> Your objective:
Please condense the paragraph in the ml4ir setup notes that begins "ml4ir can be installed as a pip package" into a short list that keeps its main facts.

Machine Learning libraries for Information Retrieval
Project description
ml4ir: Machine Learning Library for Information Retrieval
Setup
Requirements
- python3.6+
- pip3
- docker (version 18.09+ tested)
Using PIP
ml4ir can be installed as a pip package by using the following command
pip install ml4ir
This will install ml4ir-0.0.1 (the current version) from PyPI.
Docker (Recommended)
We have set up a docker-compose.yml
file for building and using docker containers to train models.
First, change working directory to the python package
cd python/
To run unit tests
docker-compose up
To invoke ml4ir with custom arguments with docker, run
/bin/bash tools/run_docker.sh ml4ir \
python3 ml4ir/base/pipeline.py
<args>
For ranking applications, specifically, use
/bin/bash tools/run_docker.sh ml4ir \
python3 ml4ir/applications/ranking/pipeline.py
<args>
Refer to usage section below for details on how to run ml4ir - ranking
Check ml4ir/applications/ranking/scripts/example_run.sh
for a predefined example run.

> Supplied information:
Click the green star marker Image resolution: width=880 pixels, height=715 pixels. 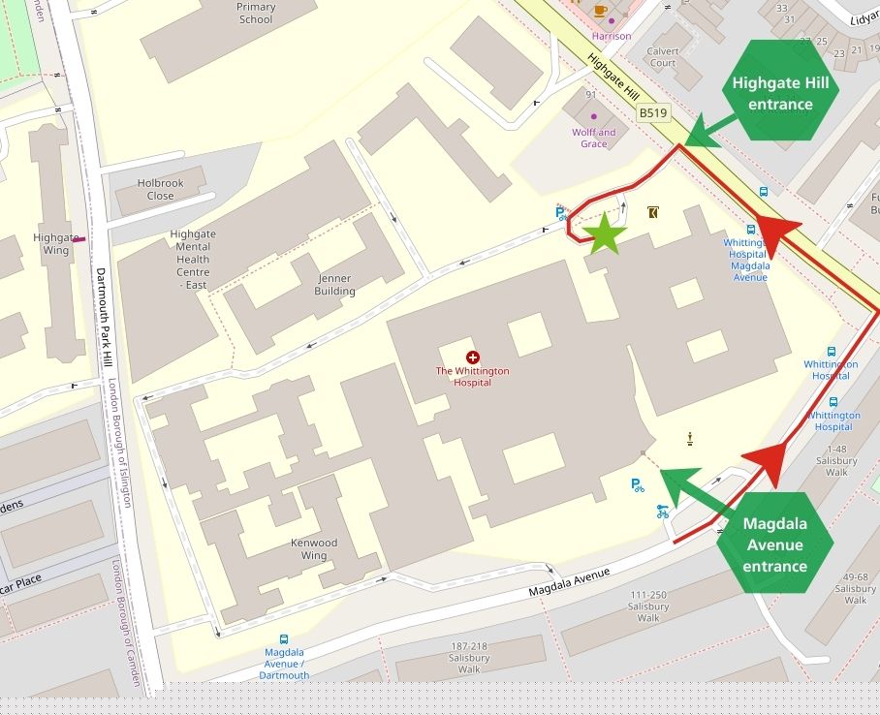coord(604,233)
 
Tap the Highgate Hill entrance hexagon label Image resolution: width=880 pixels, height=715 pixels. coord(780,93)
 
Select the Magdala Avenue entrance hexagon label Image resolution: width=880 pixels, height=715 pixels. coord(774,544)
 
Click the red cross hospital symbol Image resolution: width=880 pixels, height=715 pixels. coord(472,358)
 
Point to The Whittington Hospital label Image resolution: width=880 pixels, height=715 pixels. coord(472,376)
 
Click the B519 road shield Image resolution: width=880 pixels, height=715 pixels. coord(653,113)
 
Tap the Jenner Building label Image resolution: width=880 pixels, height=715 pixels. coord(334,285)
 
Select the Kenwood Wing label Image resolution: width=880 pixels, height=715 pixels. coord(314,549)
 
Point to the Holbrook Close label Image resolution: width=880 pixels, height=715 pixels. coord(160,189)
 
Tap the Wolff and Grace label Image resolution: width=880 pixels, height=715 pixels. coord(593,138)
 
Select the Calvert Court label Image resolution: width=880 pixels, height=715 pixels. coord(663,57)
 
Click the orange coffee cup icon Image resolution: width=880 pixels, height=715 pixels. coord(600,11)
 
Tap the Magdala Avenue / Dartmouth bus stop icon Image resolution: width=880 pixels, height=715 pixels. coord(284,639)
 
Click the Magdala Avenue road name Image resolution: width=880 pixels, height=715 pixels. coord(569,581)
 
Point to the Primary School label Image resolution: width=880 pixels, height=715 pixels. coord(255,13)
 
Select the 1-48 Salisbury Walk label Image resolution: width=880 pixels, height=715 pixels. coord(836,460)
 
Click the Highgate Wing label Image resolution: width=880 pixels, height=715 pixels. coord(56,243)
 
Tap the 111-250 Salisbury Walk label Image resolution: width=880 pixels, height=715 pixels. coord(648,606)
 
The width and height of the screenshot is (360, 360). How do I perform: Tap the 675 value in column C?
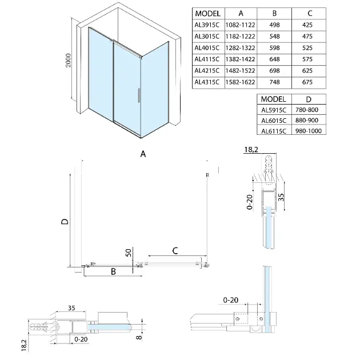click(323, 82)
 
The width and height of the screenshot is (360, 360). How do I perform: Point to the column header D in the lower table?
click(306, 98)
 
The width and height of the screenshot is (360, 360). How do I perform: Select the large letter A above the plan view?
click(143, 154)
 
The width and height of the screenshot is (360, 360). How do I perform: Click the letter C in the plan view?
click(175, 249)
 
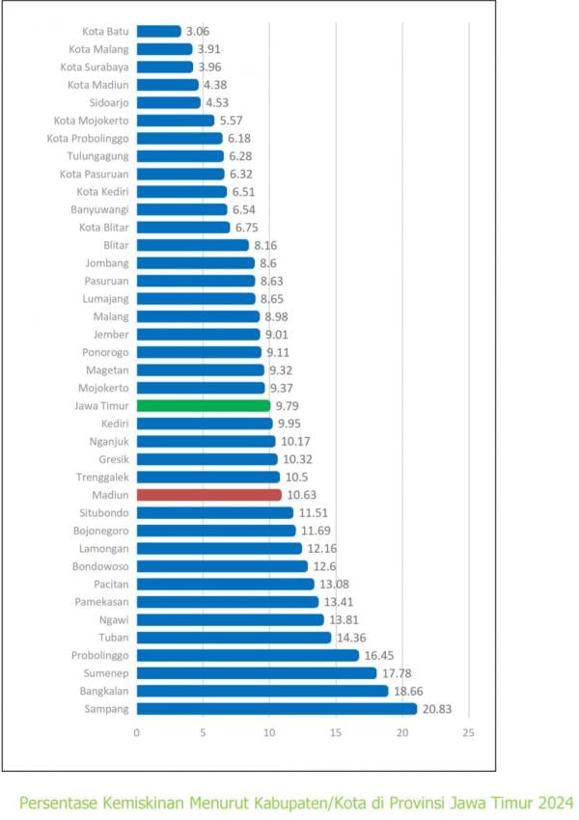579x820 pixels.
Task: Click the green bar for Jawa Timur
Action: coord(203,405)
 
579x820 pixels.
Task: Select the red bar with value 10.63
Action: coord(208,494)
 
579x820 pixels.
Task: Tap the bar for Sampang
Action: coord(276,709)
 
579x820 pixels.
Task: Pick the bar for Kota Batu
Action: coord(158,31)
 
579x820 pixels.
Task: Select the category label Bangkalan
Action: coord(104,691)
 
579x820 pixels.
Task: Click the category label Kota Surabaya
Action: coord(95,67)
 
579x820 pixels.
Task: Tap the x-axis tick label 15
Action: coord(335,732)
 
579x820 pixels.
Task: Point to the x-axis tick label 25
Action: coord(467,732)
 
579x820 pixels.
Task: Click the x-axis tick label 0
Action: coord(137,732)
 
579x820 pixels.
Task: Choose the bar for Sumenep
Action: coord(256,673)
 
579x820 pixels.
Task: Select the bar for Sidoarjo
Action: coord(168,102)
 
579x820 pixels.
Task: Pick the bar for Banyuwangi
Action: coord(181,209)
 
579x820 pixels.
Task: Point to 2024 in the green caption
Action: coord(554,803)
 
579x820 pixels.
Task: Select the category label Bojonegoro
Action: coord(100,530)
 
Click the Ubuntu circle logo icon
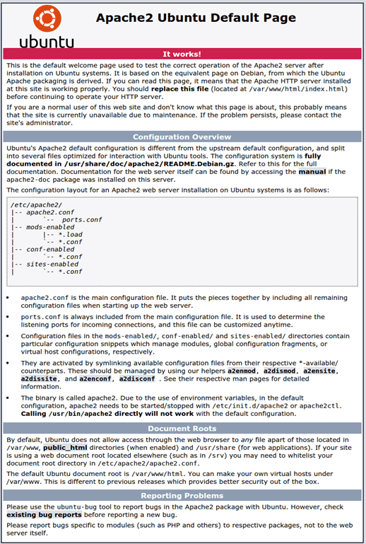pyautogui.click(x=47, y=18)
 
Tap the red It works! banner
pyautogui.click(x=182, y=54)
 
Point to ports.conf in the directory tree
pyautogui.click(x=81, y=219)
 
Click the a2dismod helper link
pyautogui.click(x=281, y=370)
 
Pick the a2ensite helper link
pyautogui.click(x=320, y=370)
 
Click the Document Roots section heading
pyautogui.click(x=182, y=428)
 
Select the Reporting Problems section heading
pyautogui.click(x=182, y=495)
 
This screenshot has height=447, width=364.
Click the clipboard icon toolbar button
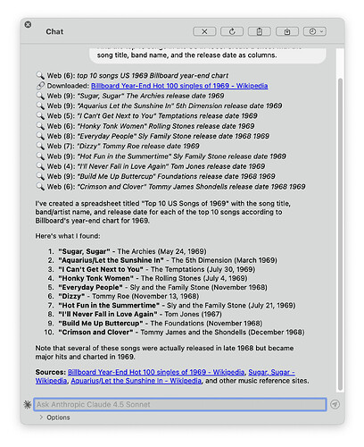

> Response:
- ml4ir installs as a pip package.
- Command: pip install ml4ir
- This installs ml4ir-0.0.1, the current version, from PyPI.